There were many history-making moments that made this event one to remember for me as a spectator. Britain’s Dina Asher-Smith put on a phenomenal display as she not only won three medals, but became the seventh British woman ever to win a gold medal at a global championships and she broke the British record in the 100m and 200m. Asher-Smith’s compatriot, Katarina Johnson-Thompson, also made a huge statement following setbacks in previous World Championships, as she claimed her first global gold medal in the heptathlon and also set a British record.
Meanwhile, Allyson Felix and Fraser-Pryce made impressive comebacks from maternity leave to win gold medals in their respective races. Both added to their already incredible legacy, as Fraser-Pryce secured a record fourth World Championships gold in the 100m and Felix surpassed Usain Bolt’s record for the most gold medals won at a World Championships.
For the first time in a decade, three world records were set and six championship records were broken in Doha. So, although the championships were hosted late in the season, many of the athletes brought their best form and this made for entertaining viewing.
While the championships were filled with remarkable performances, there were disappointments for some of the big stars of track and field. Double Olympic champion, Elaine Thompson, entered the championships with an Achilles injury and failed to win a medal in both the 100m and 200m. Defending 200m champion, Dafne Schippers, withdrew from the women’s 200m final because of an injury. Olympic champion, Nafissatou Thiem, too faced fitness concerns and had to settle for sliver in the heptathlon. This sparks the question: How will these athletes respond and recover for the Olympics next year?
As well as poor attendance being a major problem of the event, Doha also faced backlash due to a disastrous 10,000 women’s marathon on the second day of the championships. Nearly half of the women dropped out of the race because of extreme heat, and this was despite chairman of the IAAF, Sebastian Coe, saying that extra caution would be taken to protect the health and safety of the athletes.

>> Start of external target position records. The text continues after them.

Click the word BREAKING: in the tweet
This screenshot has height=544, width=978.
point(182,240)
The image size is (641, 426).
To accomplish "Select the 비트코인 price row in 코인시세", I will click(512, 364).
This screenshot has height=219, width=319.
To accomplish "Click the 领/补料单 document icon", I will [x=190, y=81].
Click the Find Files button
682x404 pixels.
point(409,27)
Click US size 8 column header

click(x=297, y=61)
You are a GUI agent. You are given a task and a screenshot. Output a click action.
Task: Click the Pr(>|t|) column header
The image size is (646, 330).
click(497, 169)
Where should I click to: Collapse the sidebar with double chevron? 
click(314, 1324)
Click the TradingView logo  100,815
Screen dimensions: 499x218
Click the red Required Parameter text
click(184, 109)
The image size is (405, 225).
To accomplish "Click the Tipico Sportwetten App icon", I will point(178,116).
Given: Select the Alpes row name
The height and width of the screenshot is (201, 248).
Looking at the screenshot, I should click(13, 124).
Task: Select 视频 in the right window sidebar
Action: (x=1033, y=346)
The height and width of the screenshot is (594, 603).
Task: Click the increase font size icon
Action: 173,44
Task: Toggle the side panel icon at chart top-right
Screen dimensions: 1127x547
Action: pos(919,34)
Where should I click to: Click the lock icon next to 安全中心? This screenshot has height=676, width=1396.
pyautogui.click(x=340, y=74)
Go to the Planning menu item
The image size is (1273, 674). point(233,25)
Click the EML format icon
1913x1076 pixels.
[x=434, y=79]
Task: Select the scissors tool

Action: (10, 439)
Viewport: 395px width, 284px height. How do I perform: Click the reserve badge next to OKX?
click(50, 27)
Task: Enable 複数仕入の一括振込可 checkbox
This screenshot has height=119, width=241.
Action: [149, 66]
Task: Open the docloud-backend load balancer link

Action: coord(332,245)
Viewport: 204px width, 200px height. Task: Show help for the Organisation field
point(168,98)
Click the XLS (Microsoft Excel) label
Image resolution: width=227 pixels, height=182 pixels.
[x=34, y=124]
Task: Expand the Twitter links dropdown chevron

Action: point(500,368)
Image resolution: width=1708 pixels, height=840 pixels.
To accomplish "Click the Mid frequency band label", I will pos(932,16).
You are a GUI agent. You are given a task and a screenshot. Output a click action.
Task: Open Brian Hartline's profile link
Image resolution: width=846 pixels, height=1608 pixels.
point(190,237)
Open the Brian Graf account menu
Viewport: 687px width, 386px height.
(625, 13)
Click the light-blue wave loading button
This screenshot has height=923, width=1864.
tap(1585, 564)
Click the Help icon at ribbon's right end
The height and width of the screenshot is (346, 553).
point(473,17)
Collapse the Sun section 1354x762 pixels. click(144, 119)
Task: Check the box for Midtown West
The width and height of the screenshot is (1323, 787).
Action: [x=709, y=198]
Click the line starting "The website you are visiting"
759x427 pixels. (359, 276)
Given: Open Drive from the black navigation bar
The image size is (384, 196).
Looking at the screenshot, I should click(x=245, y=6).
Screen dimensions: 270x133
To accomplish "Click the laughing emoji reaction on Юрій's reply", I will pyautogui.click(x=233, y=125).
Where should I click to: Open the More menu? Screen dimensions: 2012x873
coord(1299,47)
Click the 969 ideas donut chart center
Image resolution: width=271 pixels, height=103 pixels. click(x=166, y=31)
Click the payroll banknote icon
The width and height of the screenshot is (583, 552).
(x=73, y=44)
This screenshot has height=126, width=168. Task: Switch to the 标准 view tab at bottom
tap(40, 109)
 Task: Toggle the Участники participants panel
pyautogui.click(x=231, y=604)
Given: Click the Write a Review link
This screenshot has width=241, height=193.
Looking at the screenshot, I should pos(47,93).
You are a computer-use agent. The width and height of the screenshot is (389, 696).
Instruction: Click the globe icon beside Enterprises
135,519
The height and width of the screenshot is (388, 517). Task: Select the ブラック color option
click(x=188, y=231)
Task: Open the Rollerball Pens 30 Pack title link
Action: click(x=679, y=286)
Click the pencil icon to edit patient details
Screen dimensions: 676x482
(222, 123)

Doha World Athletics Championships: 28 of the 68 starters withdraw from nocturnal women’s marathon as Kenya’s Ruth Chepngetich defies 32C heat & 70% humidity,— Dan Roan (@danroan) September 28, 2019
Briton Charlotte Purdue among the athletes to pull out https://t.co/WkXu00UERE
This catastrophe may have created a negative atmosphere early on, but as the championships progressed, we saw the breakthrough of some relatively new faces to add to the historic moments. Grenada’s Anderson Peters, 21, shocked the world to win the javelin. Peter’s finished 20th at the World Championships in 2017, but he scored big to give Grenada their second ever World Championships gold medal. Uganda’s Halima Nakaayi caused an upset by defeating favourite Ajee Wilson to win the 800m. There was delight for the home crowd when Qatar’s Mutaz Essa Barshim became champion in the high jump.
On the final night at Doha, commentator Michael Johnson slammed the choice to bring the championships to Doha. He said: “I think that the decision to bring the championships here, there were far more negatives than there were positives. I think that it was a mistake and I think most of the fans and athletes say the same thing.”
Former long-distance runner, Haile Gebrselassie coincided with this view. “It was a mistake to conduct the championships in such hot weather in Doha,” said Gebrselassie.
Regardless of Johnson’s and Gebrselassie’s view, there is no question in my mind that the athlete’s performances saved this competition. Heading into the event, there was debate around who would replace Usain Bolt as the face of the sport and there now appears to be many contenders.